Ingenioso artilugio diseñado para la ingesta de vino y otros alcoholes, el porrón ha ido desapareciendo de nuestros bares con la misma contundencia con que antes los dominaba. Repaso en mi memoria alguno de esos bares y la verdad es que están indisolublemente unidos a este caprichoso invento que garantizaba tragos cortos y algunas risas cuando no atinabas y el líquido que contuviera corría gracioso por el pescuezo hacia el escote (tenía más gracia, por lo tanto, si lo empuñaban manos femeninas). Quien menos ducho se mostraba en la práctica contaba con la alternativa de retirar el tapón del chorro grande y beber por allí o verter en un vaso la pócima que lo llenara, provocando entre el resto de la parroquia algún abucheo y nuevas risas. Beber en porrón era por lo tanto divertido y casaba muy bien con el espíritu festivo que se supone debería dominar cada incursión por nuestras barras favoritas.
Entre los porrones que han dominado mi experiencia como parroquiano citaré dos referencias logroñesas. El bar de Cantabria, por supuesto, donde recuerdo que además de la consumición había que abonar un peaje que te era devuelto cuando también tú devolvías el preciado botín: se ve que algún artista optó en su momento por llevarse el porrón a casa. Con la imposición del sistema de canje se procuraba que el manazas de turno tuviera más cuidado de no romperlo y en consecuencia no pudiera trocar luego por efectivo la chapita que nos daban Emiliano (primero) y José Luis (después), cuyo precio he olvidado aunque me suena que era una tarifa intimidante. Vaya, que había que andarse con ojo para no perder la citada chapa ni romper el mentado porrón, cuyo contenido era como la España de entonces: bipolar. O vino con gaseosa o cerveza también con gaseosa: ahí acababan nuestras opciones. Era habitual que la ronda se pagase en función del resultado con que se saldaran las partidas de mus o tute disputadas en las mesas vecinas y era no menos habitual que más que porrón hubiera porrones. Porque los perdedores reclamaban la revancha, pedían otra ronda y… Porrón y cuenta nueva: lo que empezaba como una tranquila mano de naipes se podía convertir en un maratón de órdagos, trago va y trago viene.

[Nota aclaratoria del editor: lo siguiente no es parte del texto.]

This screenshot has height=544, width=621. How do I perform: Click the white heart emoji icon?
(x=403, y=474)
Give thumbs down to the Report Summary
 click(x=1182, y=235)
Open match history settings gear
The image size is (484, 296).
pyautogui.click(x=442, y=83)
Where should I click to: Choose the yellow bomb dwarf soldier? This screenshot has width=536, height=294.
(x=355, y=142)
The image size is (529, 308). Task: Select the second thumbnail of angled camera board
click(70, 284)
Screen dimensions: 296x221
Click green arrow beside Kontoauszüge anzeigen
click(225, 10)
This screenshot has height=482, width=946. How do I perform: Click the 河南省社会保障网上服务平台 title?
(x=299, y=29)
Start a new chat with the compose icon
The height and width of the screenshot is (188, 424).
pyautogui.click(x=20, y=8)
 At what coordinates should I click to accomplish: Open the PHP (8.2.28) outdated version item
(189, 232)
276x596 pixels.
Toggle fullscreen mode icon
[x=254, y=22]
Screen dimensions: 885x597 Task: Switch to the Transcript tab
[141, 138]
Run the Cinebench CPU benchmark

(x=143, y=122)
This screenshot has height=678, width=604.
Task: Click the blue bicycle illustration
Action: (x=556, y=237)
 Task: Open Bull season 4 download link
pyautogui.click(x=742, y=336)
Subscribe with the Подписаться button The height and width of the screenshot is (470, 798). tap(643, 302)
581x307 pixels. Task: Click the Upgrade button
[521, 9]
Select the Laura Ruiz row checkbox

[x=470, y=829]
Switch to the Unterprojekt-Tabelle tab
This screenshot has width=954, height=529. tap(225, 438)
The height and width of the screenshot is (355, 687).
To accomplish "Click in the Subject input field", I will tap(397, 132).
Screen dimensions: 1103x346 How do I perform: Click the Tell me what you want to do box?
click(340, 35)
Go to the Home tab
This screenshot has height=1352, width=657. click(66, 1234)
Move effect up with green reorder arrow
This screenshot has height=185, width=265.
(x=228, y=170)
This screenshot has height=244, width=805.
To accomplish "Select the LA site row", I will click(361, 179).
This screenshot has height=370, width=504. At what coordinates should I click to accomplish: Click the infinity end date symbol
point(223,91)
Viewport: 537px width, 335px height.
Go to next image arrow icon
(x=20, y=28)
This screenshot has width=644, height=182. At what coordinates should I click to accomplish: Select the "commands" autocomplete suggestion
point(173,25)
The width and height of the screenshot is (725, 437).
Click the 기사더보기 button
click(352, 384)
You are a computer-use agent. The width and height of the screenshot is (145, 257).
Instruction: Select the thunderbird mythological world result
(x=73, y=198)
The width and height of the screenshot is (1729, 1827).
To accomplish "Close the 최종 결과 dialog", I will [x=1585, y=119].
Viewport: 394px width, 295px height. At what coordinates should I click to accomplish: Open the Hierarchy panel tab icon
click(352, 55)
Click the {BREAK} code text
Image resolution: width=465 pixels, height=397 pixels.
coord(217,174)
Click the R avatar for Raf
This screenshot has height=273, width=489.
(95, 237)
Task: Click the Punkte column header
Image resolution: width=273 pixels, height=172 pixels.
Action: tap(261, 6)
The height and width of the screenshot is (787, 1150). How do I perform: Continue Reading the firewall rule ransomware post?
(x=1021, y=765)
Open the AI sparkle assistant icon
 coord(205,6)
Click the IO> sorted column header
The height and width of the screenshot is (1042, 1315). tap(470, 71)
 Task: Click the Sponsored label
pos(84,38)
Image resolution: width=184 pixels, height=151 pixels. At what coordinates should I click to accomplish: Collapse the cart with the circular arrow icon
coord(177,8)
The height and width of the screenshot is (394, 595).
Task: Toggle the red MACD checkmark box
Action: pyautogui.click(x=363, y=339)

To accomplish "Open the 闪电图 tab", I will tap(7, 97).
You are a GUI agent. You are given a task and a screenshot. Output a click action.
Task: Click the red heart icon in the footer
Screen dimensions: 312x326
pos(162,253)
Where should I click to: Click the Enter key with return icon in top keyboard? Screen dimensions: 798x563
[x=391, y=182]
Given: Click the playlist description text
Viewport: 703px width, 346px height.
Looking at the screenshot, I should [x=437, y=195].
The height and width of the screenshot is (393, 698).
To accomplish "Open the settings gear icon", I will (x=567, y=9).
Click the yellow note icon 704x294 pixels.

Mi otra experiencia porronera favorita se sustanciaba en el viejo Soldado de Tudelilla, en su antiguo emplazamiento de la calle Laurel. En este caso, el porrón venía en formato minimal. Pequeños porroncitos ideados para la consumición individual, despachados a los solitarios clientes que se arracimaban en sus bancos corridos con vistas al tragaluz de la calle Bretón para acompañar la merienda. Eran los mismos porrones, supongo, que servían para arrojar vinagre de vino a las ensaladas, los mismos porrones que luego peregrinaron a la nueva y actual sede de San Agustín, donde también fue común que ejercieran de aceiteras. Recientes disposiciones legales en materia de consumo hostelero han vetado su empleo en esta curiosa función, una nueva muestra de la saña burocrática con el universo de los bares: sospecho que el burócrata de guardia tenía mejores cosas donde ocupar su tiempo. Pero en fin…
Estos pequeños porrones serán probablemente los únicos que hayan conocido las nuevas generaciones de clientes porque eran los empleados para arrojar un golpe de vino blanco al caldo invernal, ese clásico logroñés. Y poco más puede anotarse sobre su actual vigencia, aunque observo que el Wine Fandango ha decretado su reaparición para esparcir entre la clientela novedosos tragos con toque vintage. Es decir, el porrón de toda la vida admitiendo nuevos usos según la pócima con que haya sido rellenado. Lo cual me parece fetén . Tan fetén que fue el detonante de esta entrada, destinada a rememorar los tiempos en que el porrón habitaba entre nosotros con frecuencia indesmayable, sobre todo en épocas como ésta en la que entramos: por San Mateo era habitual que cada bar logroñés presumiera de elaborar el mejor zurracapote y lo pusiera de matute a disposición de sus parroquianos, porrón mediante. Una feliz costumbre que ya está tardando en regresar.
P.D. Se pone uno a escribir sobre porrones y de repente todo conspira para que semejante ocurrencia tenga sentido. Lo prueba esta noticia recién encontrada por la red: la aparición por Madrid de un bar denominado nada menos que El Porrón Canalla, estupendo nombre que merecerá una visita de quien esto firma en cuanto se dé una vuelta por el foro. Así que no parece nada marciana mi idea de que vuelva el porrón si hasta tanto moderno de los Madriles apuesta por su reaparición para servir cerveza y vino (vaya, como el bar de Cantabria hace mil años) o sangría, el zurracapote nacional. Así que servirlo por San Mateo en los bares de Logroño no parece tan descabellado. Y de paso, sirve para felicitar las fiestas a indígenas y forasteros. Justo como hace este blog.